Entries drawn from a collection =
* start *

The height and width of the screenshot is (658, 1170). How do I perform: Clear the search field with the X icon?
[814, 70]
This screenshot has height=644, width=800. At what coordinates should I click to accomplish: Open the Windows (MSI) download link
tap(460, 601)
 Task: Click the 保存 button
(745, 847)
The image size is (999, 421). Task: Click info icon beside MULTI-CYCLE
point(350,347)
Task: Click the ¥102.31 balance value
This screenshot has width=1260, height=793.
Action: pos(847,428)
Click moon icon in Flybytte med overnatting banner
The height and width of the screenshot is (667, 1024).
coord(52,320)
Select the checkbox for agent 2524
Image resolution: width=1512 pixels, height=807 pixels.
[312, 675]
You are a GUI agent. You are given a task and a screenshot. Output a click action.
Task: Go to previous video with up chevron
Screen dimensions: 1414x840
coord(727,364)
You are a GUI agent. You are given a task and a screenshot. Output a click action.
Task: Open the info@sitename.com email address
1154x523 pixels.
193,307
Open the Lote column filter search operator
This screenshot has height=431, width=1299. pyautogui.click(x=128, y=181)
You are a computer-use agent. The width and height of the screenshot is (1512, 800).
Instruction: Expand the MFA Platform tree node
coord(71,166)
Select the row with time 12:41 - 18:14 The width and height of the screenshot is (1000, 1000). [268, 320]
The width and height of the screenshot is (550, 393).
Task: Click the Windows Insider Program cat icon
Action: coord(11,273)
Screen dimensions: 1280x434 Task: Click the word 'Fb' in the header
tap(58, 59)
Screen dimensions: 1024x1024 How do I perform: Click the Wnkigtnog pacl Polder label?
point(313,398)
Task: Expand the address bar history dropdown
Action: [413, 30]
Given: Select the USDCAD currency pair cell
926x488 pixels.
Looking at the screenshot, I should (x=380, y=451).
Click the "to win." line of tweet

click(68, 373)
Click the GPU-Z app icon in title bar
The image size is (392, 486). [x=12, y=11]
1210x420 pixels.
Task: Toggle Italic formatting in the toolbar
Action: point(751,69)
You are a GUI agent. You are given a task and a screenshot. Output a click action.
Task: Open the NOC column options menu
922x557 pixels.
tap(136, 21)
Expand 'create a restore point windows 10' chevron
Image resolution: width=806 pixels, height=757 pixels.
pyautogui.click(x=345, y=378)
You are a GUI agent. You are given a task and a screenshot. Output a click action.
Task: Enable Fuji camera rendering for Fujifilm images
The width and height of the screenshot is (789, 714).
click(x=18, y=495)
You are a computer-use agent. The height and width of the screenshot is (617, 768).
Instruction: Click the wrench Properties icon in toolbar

* end *

Requirements = Rewrite the material above as a JSON list of strings with one string for each line. Leave out any blank lines.

Solution =
[
  "The height and width of the screenshot is (658, 1170). How do I perform: Clear the search field with the X icon?",
  "[814, 70]",
  "This screenshot has height=644, width=800. At what coordinates should I click to accomplish: Open the Windows (MSI) download link",
  "tap(460, 601)",
  " Task: Click the 保存 button",
  "(745, 847)",
  "The image size is (999, 421). Task: Click info icon beside MULTI-CYCLE",
  "point(350,347)",
  "Task: Click the ¥102.31 balance value",
  "This screenshot has width=1260, height=793.",
  "Action: pos(847,428)",
  "Click moon icon in Flybytte med overnatting banner",
  "The height and width of the screenshot is (667, 1024).",
  "coord(52,320)",
  "Select the checkbox for agent 2524",
  "Image resolution: width=1512 pixels, height=807 pixels.",
  "[312, 675]",
  "You are a GUI agent. You are given a task and a screenshot. Output a click action.",
  "Task: Go to previous video with up chevron",
  "Screen dimensions: 1414x840",
  "coord(727,364)",
  "You are a GUI agent. You are given a task and a screenshot. Output a click action.",
  "Task: Open the info@sitename.com email address",
  "1154x523 pixels.",
  "193,307",
  "Open the Lote column filter search operator",
  "This screenshot has height=431, width=1299. pyautogui.click(x=128, y=181)",
  "You are a computer-use agent. The width and height of the screenshot is (1512, 800).",
  "Instruction: Expand the MFA Platform tree node",
  "coord(71,166)",
  "Select the row with time 12:41 - 18:14 The width and height of the screenshot is (1000, 1000). [268, 320]",
  "The width and height of the screenshot is (550, 393).",
  "Task: Click the Windows Insider Program cat icon",
  "Action: coord(11,273)",
  "Screen dimensions: 1280x434 Task: Click the word 'Fb' in the header",
  "tap(58, 59)",
  "Screen dimensions: 1024x1024 How do I perform: Click the Wnkigtnog pacl Polder label?",
  "point(313,398)",
  "Task: Expand the address bar history dropdown",
  "Action: [413, 30]",
  "Given: Select the USDCAD currency pair cell",
  "926x488 pixels.",
  "Looking at the screenshot, I should (x=380, y=451).",
  "Click the \"to win.\" line of tweet",
  "click(68, 373)",
  "Click the GPU-Z app icon in title bar",
  "The image size is (392, 486). [x=12, y=11]",
  "1210x420 pixels.",
  "Task: Toggle Italic formatting in the toolbar",
  "Action: point(751,69)",
  "You are a GUI agent. You are given a task and a screenshot. Output a click action.",
  "Task: Open the NOC column options menu",
  "922x557 pixels.",
  "tap(136, 21)",
  "Expand 'create a restore point windows 10' chevron",
  "Image resolution: width=806 pixels, height=757 pixels.",
  "pyautogui.click(x=345, y=378)",
  "You are a GUI agent. You are given a task and a screenshot. Output a click action.",
  "Task: Enable Fuji camera rendering for Fujifilm images",
  "The width and height of the screenshot is (789, 714).",
  "click(x=18, y=495)",
  "You are a computer-use agent. The height and width of the screenshot is (617, 768).",
  "Instruction: Click the wrench Properties icon in toolbar"
]